# cockatiel n kakariki in same cage



## wardy180 (Jun 27, 2013)

hi new here ive just got a kakariki and was wanting to know if they would be ok in cage together mi cockatiel is about 2years n kakariki is about 10weeks ?? also off tiels abit but my house has a small room were the door leads straight outside shud I clip my kakarikis wings at this age my tiels clipped as my kids are always in and out of house n don't want them to fly off thanks ozzy tiel n kiwi kakriki


----------



## MeanneyFids (Aug 24, 2010)

i think the safest bet would be to keep both birds wings clipped in your situation.


as to sharing a cage, i would advise against it.


i would take the time to read both of these threads:

http://talkcockatiels.com/showthread.php?t=27104


http://talkcockatiels.com/showthread.php?p=333278#post333278


----------



## BirdCrazyJill (Apr 23, 2013)

aww such beautiful birds  I definitely think you should clip their wings if they are near a door, just to be safe.
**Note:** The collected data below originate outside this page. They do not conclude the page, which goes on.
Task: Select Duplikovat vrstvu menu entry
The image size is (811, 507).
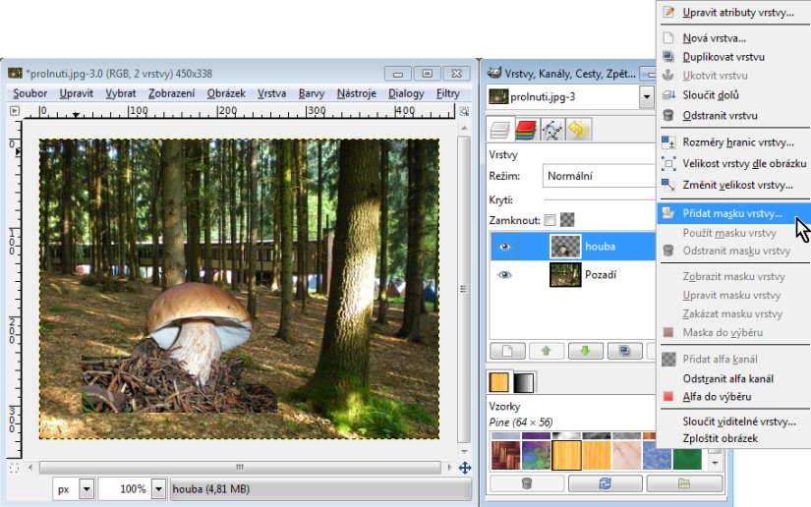Action: [723, 57]
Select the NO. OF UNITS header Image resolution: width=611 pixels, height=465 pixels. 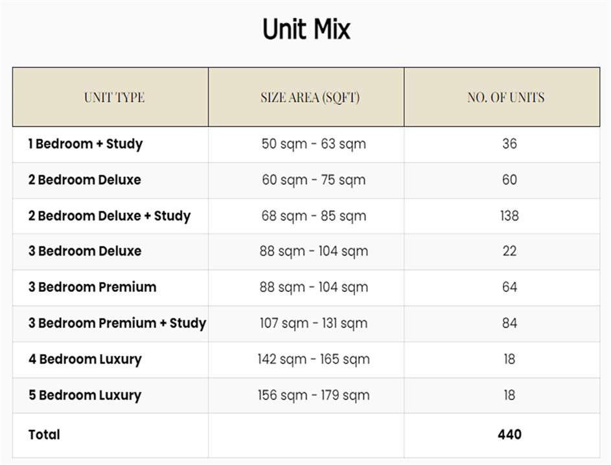(505, 97)
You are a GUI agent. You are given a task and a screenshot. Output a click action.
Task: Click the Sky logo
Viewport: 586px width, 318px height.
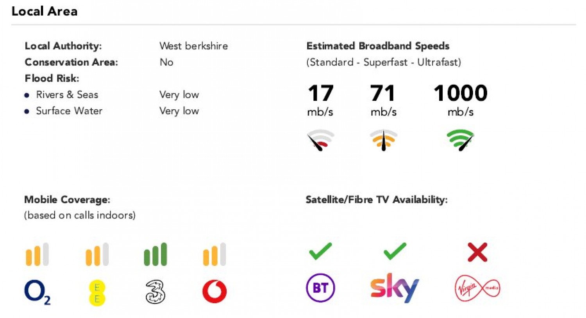pyautogui.click(x=395, y=288)
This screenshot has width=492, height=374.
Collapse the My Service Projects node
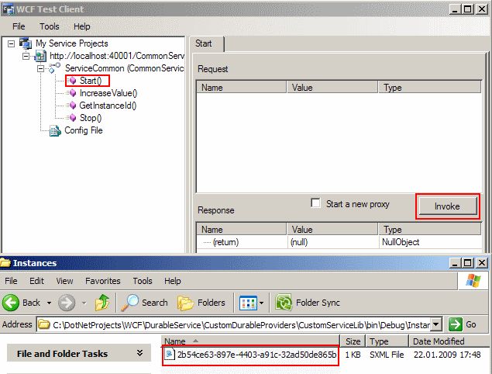[10, 44]
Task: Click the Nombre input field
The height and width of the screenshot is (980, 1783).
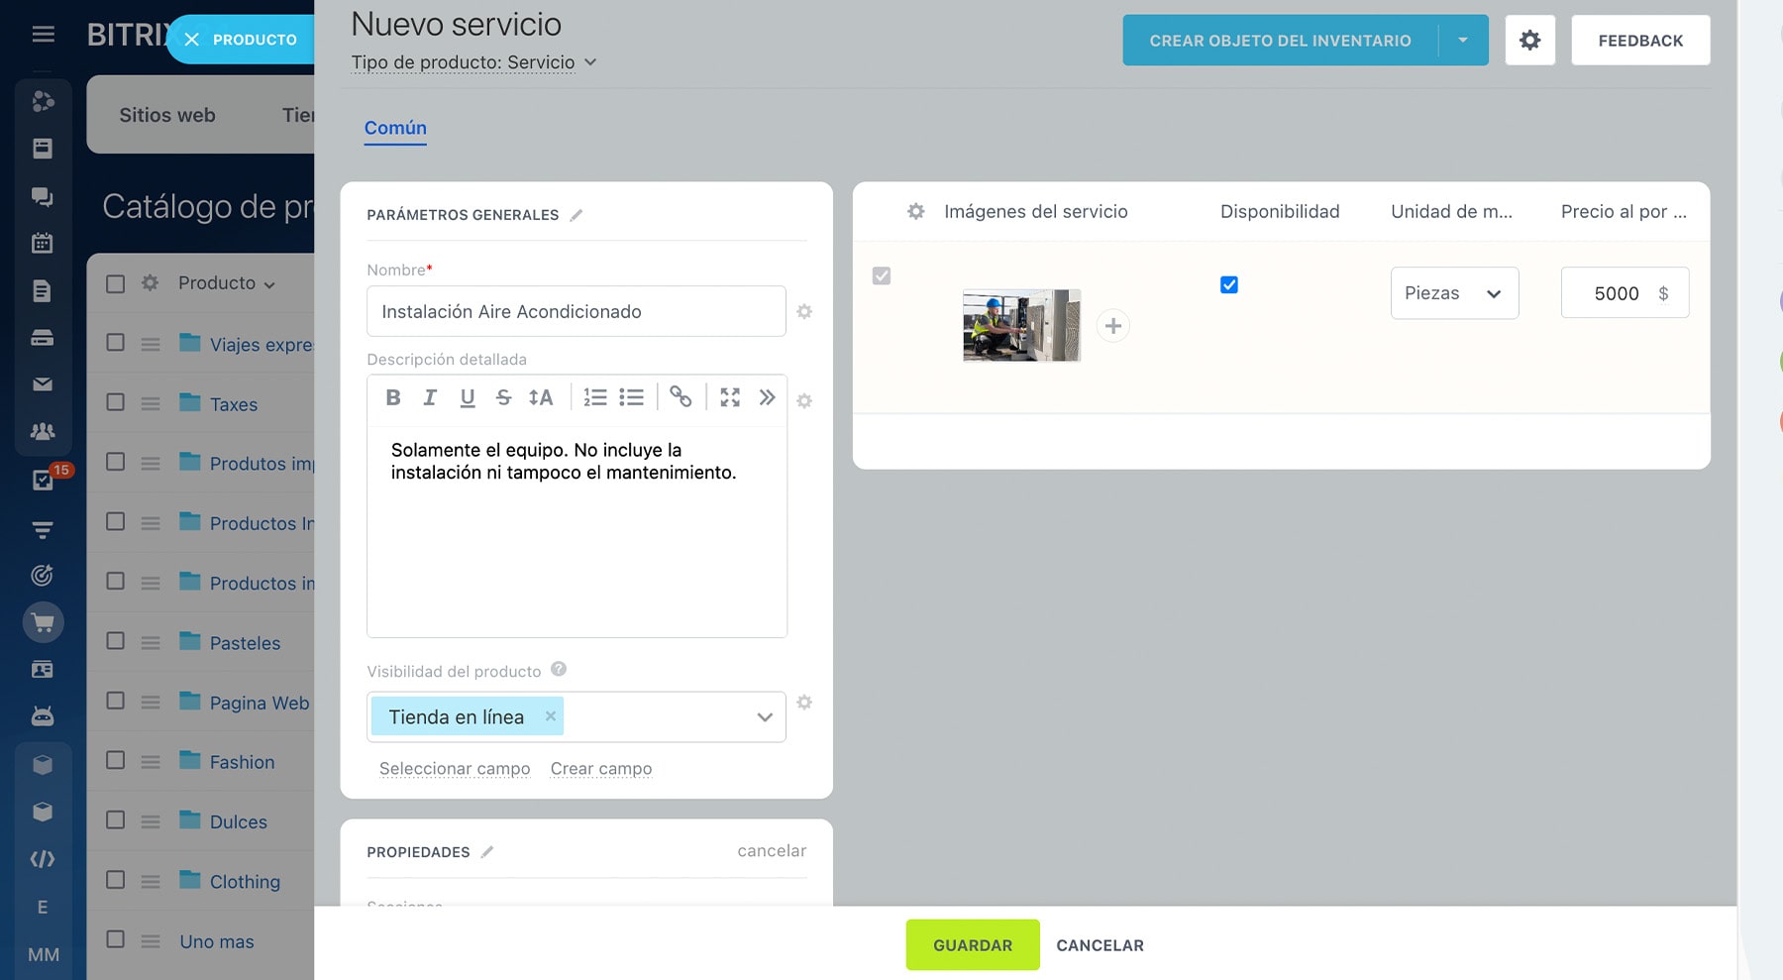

I wouldn't think of putting them in the same cage unless you have had them for a long time and they show proof that they like each other and are willing to share a cage with one another.


----------



## wardy180 (Jun 27, 2013)

There in different cages at min next to each other and food dishes in same place and are happy eating at same time n just sit talking to each other I've had tiel from 10 weeks old n kak about 3 days so wunt do it yet anyway I've had tiels al my life first time for a kak so not to sure wat there like apart from research I did for the 3 weeks I was waiting for him tone ready so any info helps thanks


----------